Intermittents du spectacle: brique par brique, faut-il tout détruire?

Publié le 17 Février 2014

Vendredi, quelles que soient les interprétations qui courent sur la toile au sujet du contexte de ces déclarations, j'ai apprécié voir et écouter Virgnie Guilhaume, présentatrice des Victoires de la Musique, défendre la cause des intermittents elle-même, en direct et devant la Ministre de la culture qui était dans la salle.

"Depuis 48 heures, les artistes et techniciens du spectacle subissent une attaque sans précédent"

"Aujourd'hui, bon nombre d'entre nous peinent à vivre de leur art et de leur métier. Et c'est parce que nous avons des droits sociaux que chaque jour, nous pouvons rencontrer tous les publics, dans toutes les salles de spectacle. Que serait demain une société sans artiste, sans théâtre, sans cinéma ?"

"Le gouvernement ne peut pas laisser casser la création artistique"

une manifestation prévue le 27 février, pour lutter "contre ce coup de force."

 

Pour une fois, pas de coup de force de manifestants pour s'introduire dans la salle et faire contraste avec les people en paillettes étonnés de voir les moins favorisés de leur profession s'immiscer dans leur soirée.

Rien que pour ça, Virgnie Guilhaume serait à remercier.

Mais que propose donc le Medef qui fait s'élever tant de voix scandalisées?

 

La suppression du régime des intermittents du spectacle, provoquant de vives réactions syndicales ainsi qu’une occupation du hall du ministère de culture.

 

=> Assurance-chômage. Aux annexes VIII et X : les règles d'indemnisation propres aux professionnels du spectacle. 507 heures travaillées dans les 10,5 derniers mois (pour les artistes) ou 10 (pour les techniciens) ouvrent droit à 243 jours d'allocation.

Pourquoi?

 

Les sages de la rue Cambon (Cour des Comptes, en 2012) s'alarmaient d'une "dérive massive" du régime : un milliard d'euros de déficit par an soit, pour 2010, un tiers du déficit global de l'Unedic pour seulement 3 % des bénéficiaires...

1 milliard.... vraiment?

 

Les ministres (Culture et Travail) peuvent s'appuyer sur un rapport de l'Assemblée, publié en avril dernier et confié au socialiste Jean-Patrick Gille, qui reprend pour une large part l'analyse du sociologue Mathieu Grégoire*. Ce dernier remet en effet en cause le raisonnement même de la Cour des comptes. Parler d'un déficit d'un milliard, et d'un tiers ou d'un quart du déficit global de l'assurance-chômage revient à traiter les annexes VIII et X comme une caisse spécifique, en faisant fi du principe de solidarité interprofessionnelle. Que les précaires (intérimaires, CDD ou intermittents) reçoivent, à la différence des salariés en CDI, davantage de subventions qu'ils ne versent de cotisation est la logique même, souligne-t-il.
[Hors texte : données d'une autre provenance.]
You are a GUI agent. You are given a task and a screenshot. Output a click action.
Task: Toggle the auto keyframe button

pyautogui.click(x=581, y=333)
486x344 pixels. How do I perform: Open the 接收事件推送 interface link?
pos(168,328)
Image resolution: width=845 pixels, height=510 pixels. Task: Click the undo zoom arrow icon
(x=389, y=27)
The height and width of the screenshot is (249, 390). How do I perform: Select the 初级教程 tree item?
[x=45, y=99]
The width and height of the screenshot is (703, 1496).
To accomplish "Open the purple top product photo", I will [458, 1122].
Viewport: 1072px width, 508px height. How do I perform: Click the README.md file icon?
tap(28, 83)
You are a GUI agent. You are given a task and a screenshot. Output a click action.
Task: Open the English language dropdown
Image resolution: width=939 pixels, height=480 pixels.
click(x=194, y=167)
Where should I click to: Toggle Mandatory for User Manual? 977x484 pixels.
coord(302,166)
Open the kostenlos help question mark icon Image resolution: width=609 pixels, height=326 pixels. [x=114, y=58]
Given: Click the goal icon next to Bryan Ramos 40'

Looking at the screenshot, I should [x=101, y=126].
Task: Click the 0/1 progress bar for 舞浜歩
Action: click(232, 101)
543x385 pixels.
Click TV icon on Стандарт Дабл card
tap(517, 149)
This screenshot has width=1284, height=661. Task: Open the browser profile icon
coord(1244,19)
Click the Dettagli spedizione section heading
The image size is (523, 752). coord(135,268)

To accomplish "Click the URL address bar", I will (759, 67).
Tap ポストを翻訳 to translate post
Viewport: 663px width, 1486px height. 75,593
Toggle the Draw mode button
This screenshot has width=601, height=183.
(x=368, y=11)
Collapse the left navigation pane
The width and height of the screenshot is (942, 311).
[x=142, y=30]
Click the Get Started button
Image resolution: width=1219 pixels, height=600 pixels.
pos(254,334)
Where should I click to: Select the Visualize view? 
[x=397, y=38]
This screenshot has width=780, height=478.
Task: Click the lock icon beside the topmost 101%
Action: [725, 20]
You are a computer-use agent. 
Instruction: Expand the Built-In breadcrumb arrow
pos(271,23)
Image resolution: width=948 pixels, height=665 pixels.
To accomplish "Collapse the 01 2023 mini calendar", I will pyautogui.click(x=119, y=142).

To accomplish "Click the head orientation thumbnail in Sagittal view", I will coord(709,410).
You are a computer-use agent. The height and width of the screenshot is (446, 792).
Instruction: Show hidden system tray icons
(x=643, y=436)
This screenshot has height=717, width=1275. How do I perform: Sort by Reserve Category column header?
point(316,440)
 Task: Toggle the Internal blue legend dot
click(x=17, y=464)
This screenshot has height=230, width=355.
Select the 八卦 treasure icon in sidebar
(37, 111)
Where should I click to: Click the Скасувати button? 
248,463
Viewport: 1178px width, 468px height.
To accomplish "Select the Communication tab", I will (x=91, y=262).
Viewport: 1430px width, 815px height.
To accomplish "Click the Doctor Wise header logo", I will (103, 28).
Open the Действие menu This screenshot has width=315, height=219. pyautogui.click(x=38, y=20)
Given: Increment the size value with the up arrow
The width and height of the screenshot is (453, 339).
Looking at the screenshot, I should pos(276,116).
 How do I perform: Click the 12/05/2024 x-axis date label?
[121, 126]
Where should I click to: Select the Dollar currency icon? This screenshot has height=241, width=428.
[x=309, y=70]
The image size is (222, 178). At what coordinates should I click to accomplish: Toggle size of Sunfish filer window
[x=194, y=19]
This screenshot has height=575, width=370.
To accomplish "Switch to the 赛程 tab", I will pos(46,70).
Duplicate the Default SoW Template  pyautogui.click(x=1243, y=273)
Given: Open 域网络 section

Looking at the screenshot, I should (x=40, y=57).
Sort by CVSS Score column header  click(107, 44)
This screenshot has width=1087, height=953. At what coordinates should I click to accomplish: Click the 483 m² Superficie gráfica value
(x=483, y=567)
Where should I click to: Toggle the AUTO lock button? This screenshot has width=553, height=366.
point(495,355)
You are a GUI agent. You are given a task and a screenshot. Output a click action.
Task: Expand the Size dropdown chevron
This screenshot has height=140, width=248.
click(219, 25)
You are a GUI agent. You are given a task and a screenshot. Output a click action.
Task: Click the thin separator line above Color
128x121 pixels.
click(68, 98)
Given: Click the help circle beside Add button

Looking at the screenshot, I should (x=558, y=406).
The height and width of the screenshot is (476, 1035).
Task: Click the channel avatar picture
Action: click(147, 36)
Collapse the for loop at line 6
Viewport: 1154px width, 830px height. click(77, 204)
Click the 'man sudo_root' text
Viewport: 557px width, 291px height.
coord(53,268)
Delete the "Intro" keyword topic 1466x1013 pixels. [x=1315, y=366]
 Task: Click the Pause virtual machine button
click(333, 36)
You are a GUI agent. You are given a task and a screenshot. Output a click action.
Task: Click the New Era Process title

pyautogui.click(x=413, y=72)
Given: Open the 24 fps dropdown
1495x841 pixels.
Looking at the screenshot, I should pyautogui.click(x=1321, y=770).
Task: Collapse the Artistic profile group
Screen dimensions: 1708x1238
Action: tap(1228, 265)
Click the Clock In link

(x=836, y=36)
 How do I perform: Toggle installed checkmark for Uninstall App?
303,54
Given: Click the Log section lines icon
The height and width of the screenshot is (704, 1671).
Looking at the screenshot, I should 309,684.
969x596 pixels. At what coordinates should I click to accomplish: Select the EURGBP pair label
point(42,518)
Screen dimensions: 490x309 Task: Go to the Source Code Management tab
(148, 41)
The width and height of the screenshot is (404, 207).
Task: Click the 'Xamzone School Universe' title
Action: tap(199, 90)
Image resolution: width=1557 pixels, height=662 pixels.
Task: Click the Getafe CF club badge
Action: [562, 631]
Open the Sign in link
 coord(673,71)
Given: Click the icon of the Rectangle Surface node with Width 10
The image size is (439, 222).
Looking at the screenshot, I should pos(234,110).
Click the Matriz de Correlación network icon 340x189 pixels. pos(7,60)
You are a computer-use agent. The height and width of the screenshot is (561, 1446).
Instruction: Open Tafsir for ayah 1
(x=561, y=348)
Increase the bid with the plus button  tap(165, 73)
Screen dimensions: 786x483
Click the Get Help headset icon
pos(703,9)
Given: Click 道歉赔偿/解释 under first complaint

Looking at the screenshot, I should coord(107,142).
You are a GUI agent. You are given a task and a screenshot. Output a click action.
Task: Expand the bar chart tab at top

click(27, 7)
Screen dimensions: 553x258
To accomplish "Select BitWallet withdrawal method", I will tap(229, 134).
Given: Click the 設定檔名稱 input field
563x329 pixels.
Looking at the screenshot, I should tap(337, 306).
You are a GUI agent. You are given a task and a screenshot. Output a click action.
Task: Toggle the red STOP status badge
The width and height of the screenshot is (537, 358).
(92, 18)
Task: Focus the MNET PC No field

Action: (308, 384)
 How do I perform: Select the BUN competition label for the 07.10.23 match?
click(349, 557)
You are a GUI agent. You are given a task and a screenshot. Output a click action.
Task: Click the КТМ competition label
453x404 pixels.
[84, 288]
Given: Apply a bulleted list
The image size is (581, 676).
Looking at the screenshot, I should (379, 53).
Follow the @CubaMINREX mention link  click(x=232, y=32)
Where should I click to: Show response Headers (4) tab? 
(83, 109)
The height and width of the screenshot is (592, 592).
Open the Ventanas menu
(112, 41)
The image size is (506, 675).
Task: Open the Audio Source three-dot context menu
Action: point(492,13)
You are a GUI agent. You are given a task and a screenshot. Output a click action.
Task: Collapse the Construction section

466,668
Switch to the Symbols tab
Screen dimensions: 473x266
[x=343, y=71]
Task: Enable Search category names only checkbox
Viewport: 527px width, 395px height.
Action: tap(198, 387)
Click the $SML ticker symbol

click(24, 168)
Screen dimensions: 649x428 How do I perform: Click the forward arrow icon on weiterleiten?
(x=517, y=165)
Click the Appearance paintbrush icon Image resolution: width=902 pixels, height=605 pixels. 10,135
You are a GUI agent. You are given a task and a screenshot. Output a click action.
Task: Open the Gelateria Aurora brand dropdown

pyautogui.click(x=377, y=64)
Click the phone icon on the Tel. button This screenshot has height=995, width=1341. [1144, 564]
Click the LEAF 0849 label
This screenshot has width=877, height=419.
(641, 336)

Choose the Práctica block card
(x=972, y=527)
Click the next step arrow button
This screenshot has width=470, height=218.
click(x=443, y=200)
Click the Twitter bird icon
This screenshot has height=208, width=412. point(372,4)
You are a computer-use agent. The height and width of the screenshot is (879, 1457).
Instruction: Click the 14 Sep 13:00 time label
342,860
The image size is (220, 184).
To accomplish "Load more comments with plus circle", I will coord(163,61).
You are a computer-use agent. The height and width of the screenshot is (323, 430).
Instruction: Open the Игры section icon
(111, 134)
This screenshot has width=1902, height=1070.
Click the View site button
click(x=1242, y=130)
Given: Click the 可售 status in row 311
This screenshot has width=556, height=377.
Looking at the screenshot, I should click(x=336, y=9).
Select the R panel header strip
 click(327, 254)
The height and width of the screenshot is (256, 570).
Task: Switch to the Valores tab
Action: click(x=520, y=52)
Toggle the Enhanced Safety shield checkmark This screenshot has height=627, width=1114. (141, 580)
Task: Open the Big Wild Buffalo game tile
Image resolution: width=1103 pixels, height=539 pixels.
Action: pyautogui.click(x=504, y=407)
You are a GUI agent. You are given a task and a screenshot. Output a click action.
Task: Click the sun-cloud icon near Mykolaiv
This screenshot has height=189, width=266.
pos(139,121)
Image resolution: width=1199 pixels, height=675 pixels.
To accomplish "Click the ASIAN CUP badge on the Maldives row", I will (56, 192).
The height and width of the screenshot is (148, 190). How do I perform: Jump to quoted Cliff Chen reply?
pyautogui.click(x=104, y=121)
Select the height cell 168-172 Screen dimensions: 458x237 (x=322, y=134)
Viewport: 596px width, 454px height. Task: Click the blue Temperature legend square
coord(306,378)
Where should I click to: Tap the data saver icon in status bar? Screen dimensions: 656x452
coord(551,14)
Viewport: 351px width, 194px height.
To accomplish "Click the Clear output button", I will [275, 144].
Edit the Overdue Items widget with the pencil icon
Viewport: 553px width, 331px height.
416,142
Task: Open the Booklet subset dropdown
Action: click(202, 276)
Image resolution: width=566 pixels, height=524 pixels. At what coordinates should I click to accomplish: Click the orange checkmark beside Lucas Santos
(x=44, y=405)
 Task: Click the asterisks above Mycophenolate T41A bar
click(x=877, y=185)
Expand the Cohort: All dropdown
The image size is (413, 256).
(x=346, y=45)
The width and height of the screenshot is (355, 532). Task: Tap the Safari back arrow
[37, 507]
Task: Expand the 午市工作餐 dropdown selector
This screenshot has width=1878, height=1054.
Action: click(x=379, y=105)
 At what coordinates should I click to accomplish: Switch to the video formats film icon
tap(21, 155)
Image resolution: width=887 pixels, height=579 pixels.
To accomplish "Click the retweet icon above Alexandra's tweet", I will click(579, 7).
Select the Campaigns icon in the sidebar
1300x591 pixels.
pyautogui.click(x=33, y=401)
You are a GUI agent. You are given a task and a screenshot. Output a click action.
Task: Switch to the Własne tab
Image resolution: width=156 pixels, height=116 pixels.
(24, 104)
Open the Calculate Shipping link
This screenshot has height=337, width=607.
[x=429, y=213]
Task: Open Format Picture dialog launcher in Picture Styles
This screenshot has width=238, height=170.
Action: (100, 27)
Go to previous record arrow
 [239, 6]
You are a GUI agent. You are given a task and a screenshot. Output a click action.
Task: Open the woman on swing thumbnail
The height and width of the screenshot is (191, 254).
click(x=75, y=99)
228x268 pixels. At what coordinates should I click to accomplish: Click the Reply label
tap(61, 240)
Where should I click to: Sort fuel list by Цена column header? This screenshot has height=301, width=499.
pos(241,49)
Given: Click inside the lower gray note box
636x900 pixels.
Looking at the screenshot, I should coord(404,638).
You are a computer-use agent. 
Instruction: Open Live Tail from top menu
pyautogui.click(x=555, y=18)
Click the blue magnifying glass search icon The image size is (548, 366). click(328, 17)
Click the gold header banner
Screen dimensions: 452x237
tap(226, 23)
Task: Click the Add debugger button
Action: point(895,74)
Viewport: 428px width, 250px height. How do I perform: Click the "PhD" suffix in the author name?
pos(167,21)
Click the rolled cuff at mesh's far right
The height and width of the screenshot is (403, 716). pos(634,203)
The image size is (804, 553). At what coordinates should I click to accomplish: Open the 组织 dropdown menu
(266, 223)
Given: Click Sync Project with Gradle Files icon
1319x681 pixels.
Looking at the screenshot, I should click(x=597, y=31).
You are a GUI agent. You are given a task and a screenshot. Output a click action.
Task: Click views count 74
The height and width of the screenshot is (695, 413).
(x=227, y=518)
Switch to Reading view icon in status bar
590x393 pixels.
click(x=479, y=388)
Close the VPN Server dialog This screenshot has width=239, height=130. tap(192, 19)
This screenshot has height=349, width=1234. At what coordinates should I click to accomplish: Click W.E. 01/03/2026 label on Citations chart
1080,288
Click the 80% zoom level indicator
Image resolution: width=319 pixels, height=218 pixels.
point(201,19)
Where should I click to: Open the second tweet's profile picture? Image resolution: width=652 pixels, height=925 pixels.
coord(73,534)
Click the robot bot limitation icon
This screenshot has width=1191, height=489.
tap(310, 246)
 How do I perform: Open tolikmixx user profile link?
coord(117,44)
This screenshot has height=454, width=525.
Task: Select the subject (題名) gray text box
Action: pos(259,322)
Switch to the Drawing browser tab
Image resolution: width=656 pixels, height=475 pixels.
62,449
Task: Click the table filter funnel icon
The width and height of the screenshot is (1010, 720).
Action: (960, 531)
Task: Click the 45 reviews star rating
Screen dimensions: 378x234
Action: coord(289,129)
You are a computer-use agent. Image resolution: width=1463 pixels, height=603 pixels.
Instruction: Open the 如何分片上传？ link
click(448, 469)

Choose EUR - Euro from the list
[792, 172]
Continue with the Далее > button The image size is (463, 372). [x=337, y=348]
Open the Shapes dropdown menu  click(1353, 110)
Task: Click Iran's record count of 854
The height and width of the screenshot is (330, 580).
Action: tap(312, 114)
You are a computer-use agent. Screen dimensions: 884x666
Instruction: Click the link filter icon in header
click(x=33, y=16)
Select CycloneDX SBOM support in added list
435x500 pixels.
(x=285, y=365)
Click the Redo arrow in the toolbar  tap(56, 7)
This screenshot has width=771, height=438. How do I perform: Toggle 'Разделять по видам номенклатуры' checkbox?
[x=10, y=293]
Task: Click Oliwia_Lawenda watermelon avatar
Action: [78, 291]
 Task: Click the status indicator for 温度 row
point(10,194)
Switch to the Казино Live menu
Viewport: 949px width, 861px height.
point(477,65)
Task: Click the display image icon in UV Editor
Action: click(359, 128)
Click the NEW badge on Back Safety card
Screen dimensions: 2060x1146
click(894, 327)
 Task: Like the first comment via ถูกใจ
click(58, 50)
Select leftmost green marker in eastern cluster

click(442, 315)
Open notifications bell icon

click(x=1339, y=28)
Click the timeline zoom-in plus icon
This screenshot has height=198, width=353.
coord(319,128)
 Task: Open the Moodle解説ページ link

Exit le milliard, donc. Le rapport Gille avance un nouveau chiffre. Le véritable coût de l'intermittence s'élèverait en réalité à 320 millions d'euros annuel : ce qui correspond, selon l'Unedic, aux économies qui seraient faites si les bénéficiaires sortaient des annexes VIII et X pour rejoindre le régime général. Important, mais bien moindre. Surtout à considérer qu'une telle décision risquerait de porter un coup fatal à l'exception culturelle française, et à la vitalité de la création.

Ces infos, je les sors du Point. Plus gaucho, ça se trouve. L'article complet, qui analyse bien l'avis de la Cour des comptes, est disponible ci-dessous.

Morale?

 

En arriver, quelle que soit l'issue, à un message venant d'un "groupe" et non d'une institution unique, qui n'a par définition aucun recul sur la situation dans son ensemble.

On parle de discutions avec les "partenaires", sans arrêt. Est ce qu'on peut faire en sorte que ça se passe vraiment comme ça? Ca serait tellement plus productif...

Intermittents du spectacle: brique par brique, faut-il tout détruire?